WHAT IS EXPECTED: Take the lines below from the one with "Open the TOP Security Apps ad link" through the one with "Given: Click the" and retype them exactly. Include nothing else, and no pictures.

[RECORDS SUPPLIED]

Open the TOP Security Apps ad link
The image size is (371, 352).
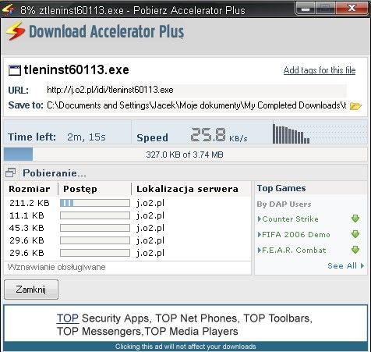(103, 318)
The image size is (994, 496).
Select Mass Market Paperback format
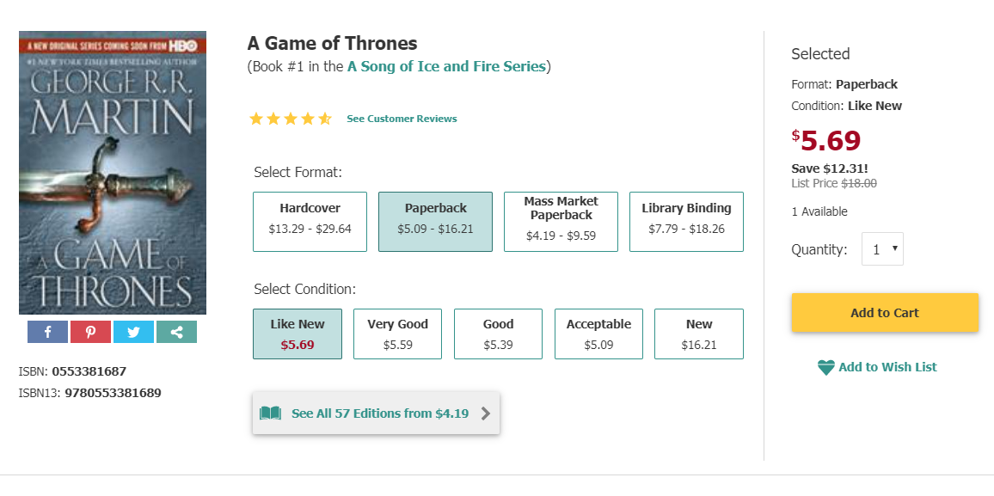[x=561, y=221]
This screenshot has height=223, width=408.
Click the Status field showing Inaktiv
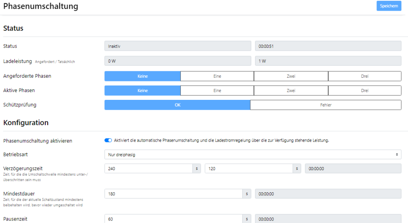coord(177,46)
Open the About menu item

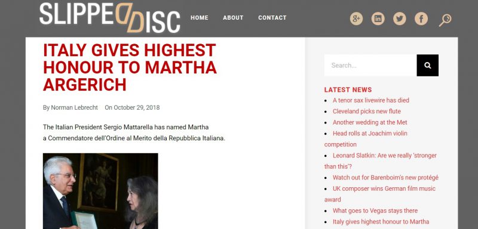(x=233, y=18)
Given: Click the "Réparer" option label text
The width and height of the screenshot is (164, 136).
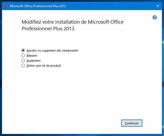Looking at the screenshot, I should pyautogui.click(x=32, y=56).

[/RECORDS SUPPLIED]
[RECORDS SUPPLIED]

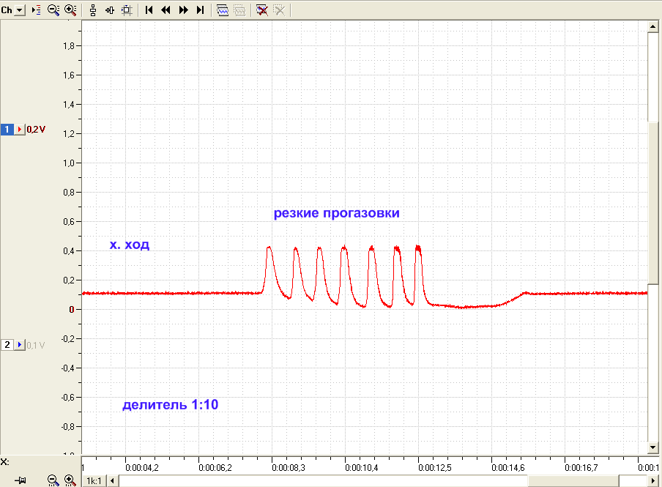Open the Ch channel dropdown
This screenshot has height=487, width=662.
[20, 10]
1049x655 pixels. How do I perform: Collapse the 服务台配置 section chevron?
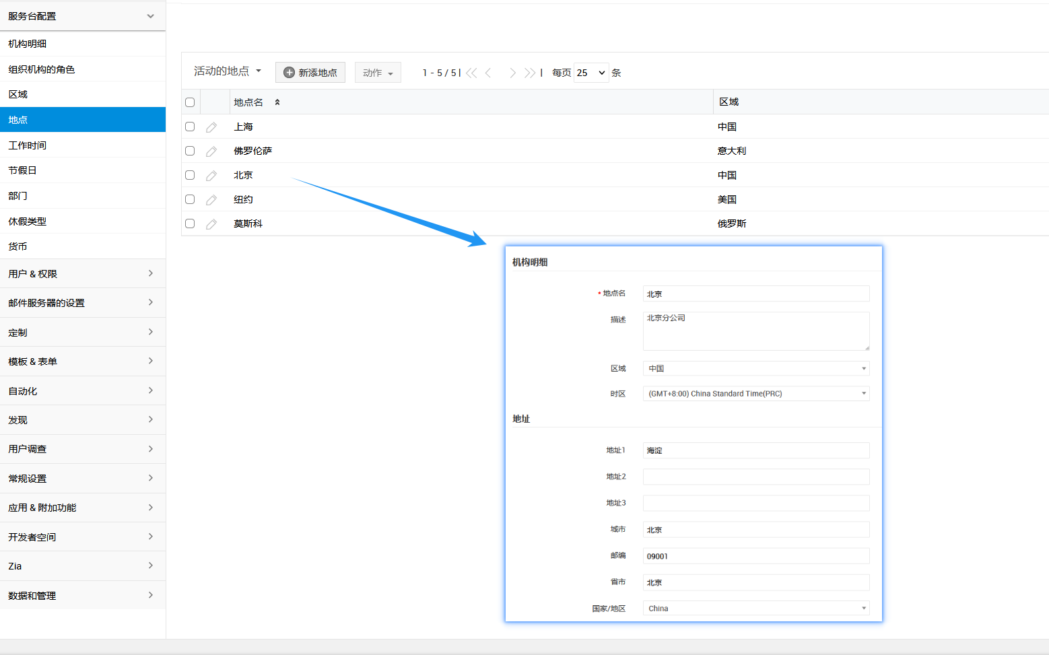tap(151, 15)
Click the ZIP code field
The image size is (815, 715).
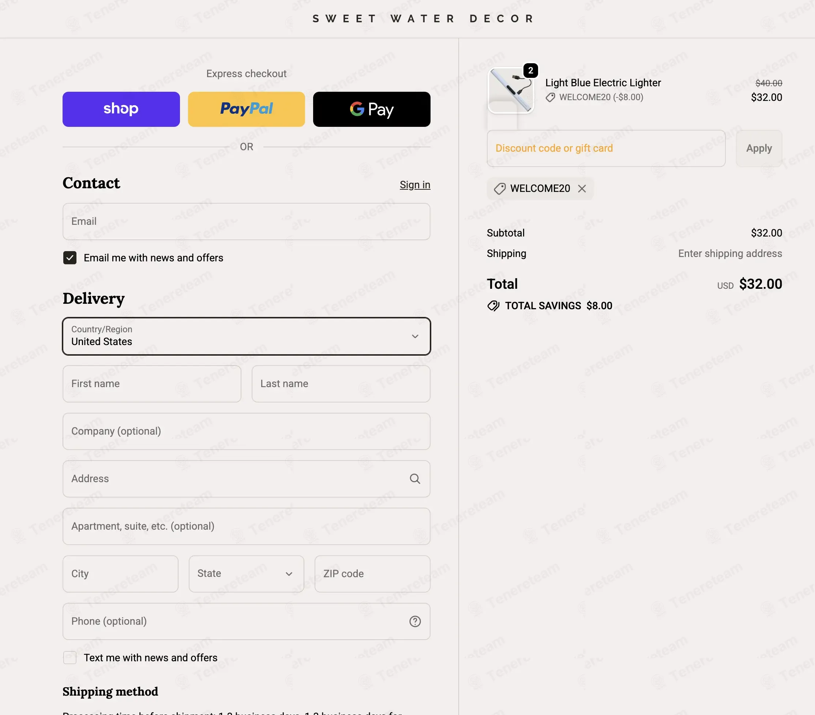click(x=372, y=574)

[/RECORDS SUPPLIED]

WRITTEN ANSWER:
Open the TOP Security Apps ad link
The image size is (371, 352).
(103, 318)
The image size is (994, 496).
Select Mass Market Paperback format
[x=561, y=221]
This screenshot has height=223, width=408.
Click the Status field showing Inaktiv
coord(177,46)
Open the About menu item

(x=233, y=18)
Given: Click the "Réparer" option label text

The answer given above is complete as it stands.